Until 2015, DHS often used its discretion to continue to hold asylum seekers in detention on the stated theory that doing so would discourage others from trying to flee extreme violence by coming to the United States. Moral objections aside, government attempts to deter others from fleeing persecution by detaining asylum seekers in the United States are legally dubious and empirically ineffective. See id. at 189 (“In discussing civil commitment more broadly, the [Supreme] Court has declared such ‘general deterrence’ justifications impermissible…. In addition, a general-deterrence rationale seems less applicable where … neither those being detained nor those being deterred are certain wrongdoers, but rather individuals who may have legitimate claims to asylum in this country.”) (emphasis supplied) citing Kansas v. Crane, 534 U.S. 407, 412 (2002). Tellingly, after a federal judge in the District of Columbia certified a class action against DHS for using this theory as a guiding principle in deciding whether to release asylum seekers, DHS announced it would no longer do so. See Flores v. Lynch, No. 15-56434, 2016 WL 3670046, at *11 (9th Cir. Jul. 6, 2016). Nevertheless, federal law continues to allow DHS and ICE wide discretion in deciding whether and when to release asylum seekers.

As a result, many women and children seeking refuge from extreme violence in their home countries are held in so-called family detention centers across the country. United States asylum law mandates that the government must protect people fleeing persecution in their home countries, but holding a traumatized population in jails or detention centers featuring jail-like conditions seems contrary to that mission. See Anker, Deborah E., Law of Asylum in the United States, 2015 ed., § 1:2 at 10 (“in 1980 the United States enacted specific statutory measures to conform provisions of its domestic law to the [United Nations Convention relating to the Status of Refugees].”). The fact that both jails and immigration detention facilities are run by the same management companies, Corrections Corporation of America and GEO Corporation, belies the argument that detention centers do not feature jail-like conditions. U.S. Customs and Border Protection, the agency that screens refugees before they are sent to detention centers, has been accused of abusive behavior including withholding food and keeping barely clothed people in freezing cold rooms without blankets for hours or days on end without ever turning off the lights.
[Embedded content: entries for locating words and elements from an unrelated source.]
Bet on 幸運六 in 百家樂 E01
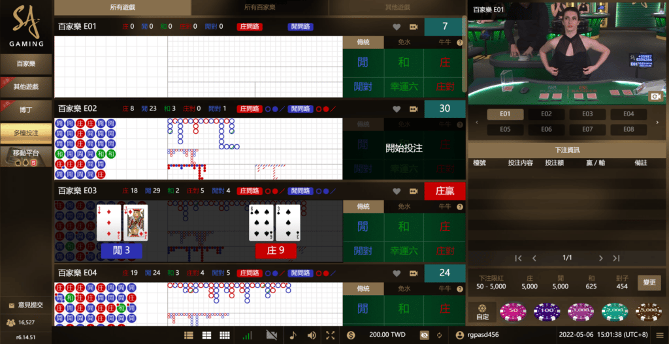This screenshot has height=344, width=669. (x=404, y=87)
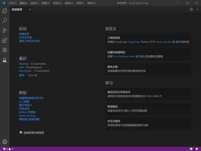
Task: Click the feedback smiley icon
Action: pyautogui.click(x=191, y=148)
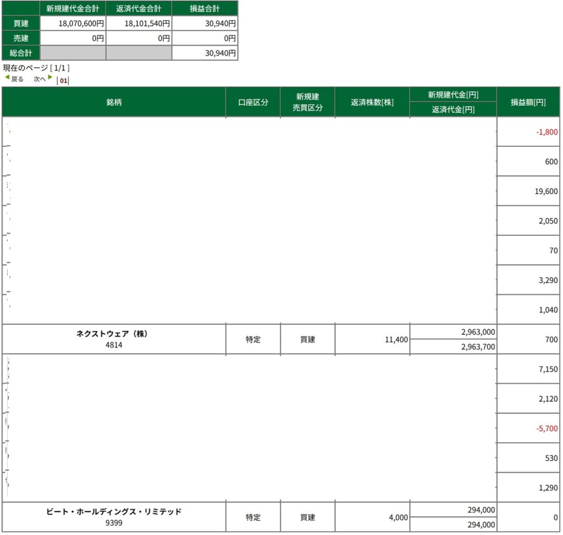563x535 pixels.
Task: Click the ビート・ホールディングス・リミテッド stock name
Action: (114, 512)
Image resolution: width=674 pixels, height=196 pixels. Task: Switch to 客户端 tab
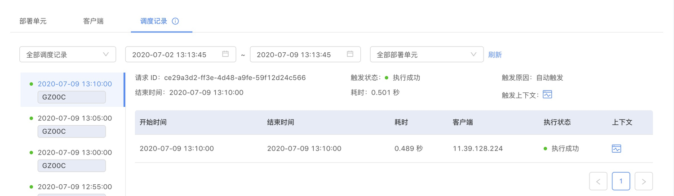pos(93,21)
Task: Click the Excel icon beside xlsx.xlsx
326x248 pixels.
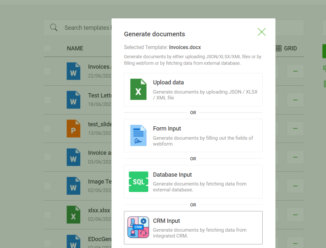Action: (73, 215)
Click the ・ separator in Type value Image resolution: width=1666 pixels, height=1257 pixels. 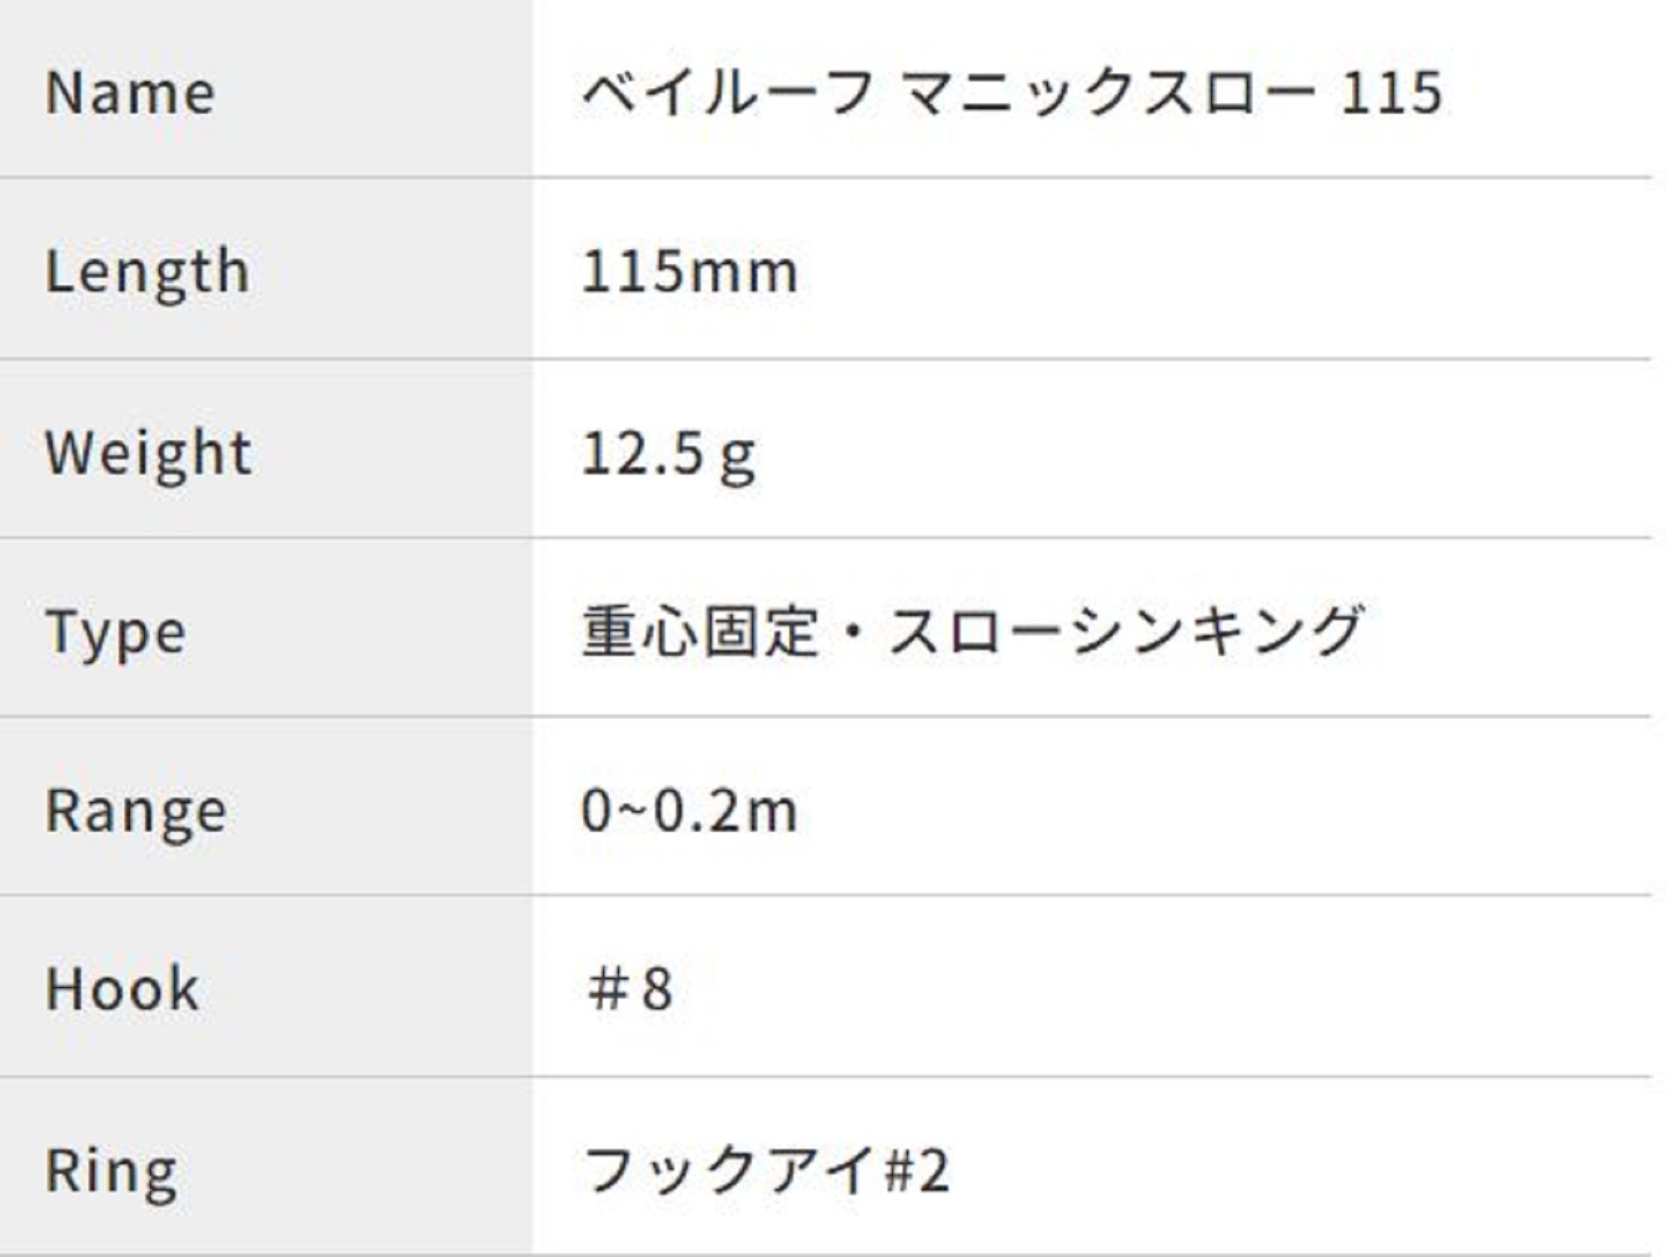[x=852, y=631]
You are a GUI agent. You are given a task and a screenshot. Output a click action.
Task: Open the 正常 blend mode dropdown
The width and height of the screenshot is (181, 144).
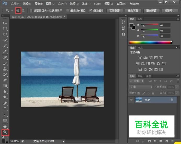[x=141, y=87]
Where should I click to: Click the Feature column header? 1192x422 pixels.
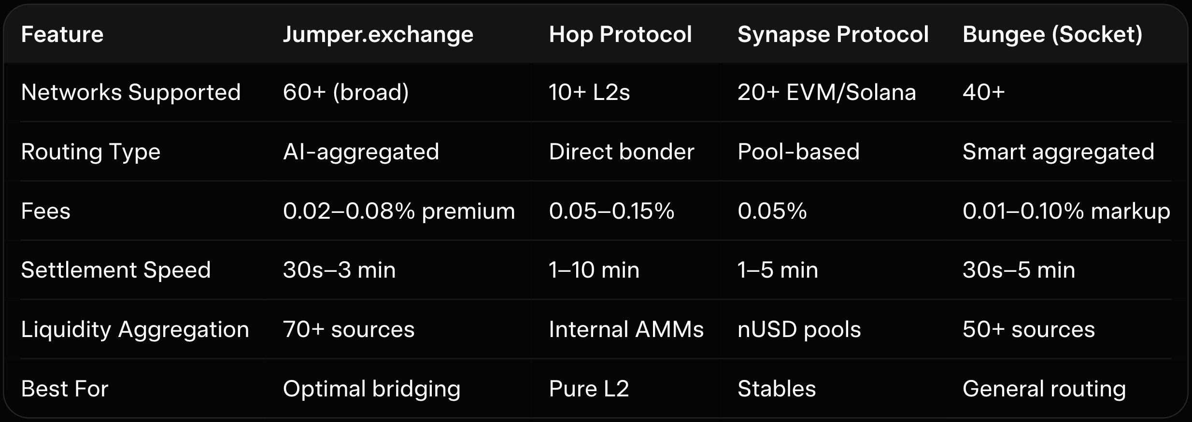(x=62, y=35)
On August 10, 2016, 22 mothers held in family detention in Pennsylvania went on a hunger strike because of the length of time they have been detained. Over a third of these mothers have been detained for more than 300 days.

 The Upshot

As I have written before, Guatemala, Honduras, and El Salvador have effectively buckled under pressure from highly sophisticated and well-financed transnational crime syndicates, sending thousands of men, women, and children fleeing from extreme violence in their home countries. Perhaps not coincidentally, the number of expedited removals has skyrocketed at the same time.
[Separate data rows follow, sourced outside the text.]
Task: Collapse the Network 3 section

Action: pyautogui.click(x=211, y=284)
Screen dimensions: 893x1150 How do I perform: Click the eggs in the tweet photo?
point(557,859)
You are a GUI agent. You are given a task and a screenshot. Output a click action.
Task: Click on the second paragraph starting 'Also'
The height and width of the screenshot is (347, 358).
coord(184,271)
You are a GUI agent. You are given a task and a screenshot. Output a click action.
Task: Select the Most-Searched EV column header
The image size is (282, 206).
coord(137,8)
Hasty deportations are often prioritized over due process rights. The irony is that many asylum seekers without criminal records find themselves confined the longest when they muster the courage to tell armed border patrol officers that they are afraid of returning home.

In recent years, deportation and border patrol operations have enjoyed increased budgets but asylum officers charged with evaluating peoples’ fears of returning home have not, nor have the immigration courts charged with evaluating asylum claims. Given the misery this situation often causes for asylum seekers, young and old, one has to wonder if most Americans would agree with the morality, let alone the constitutionality, of detaining them.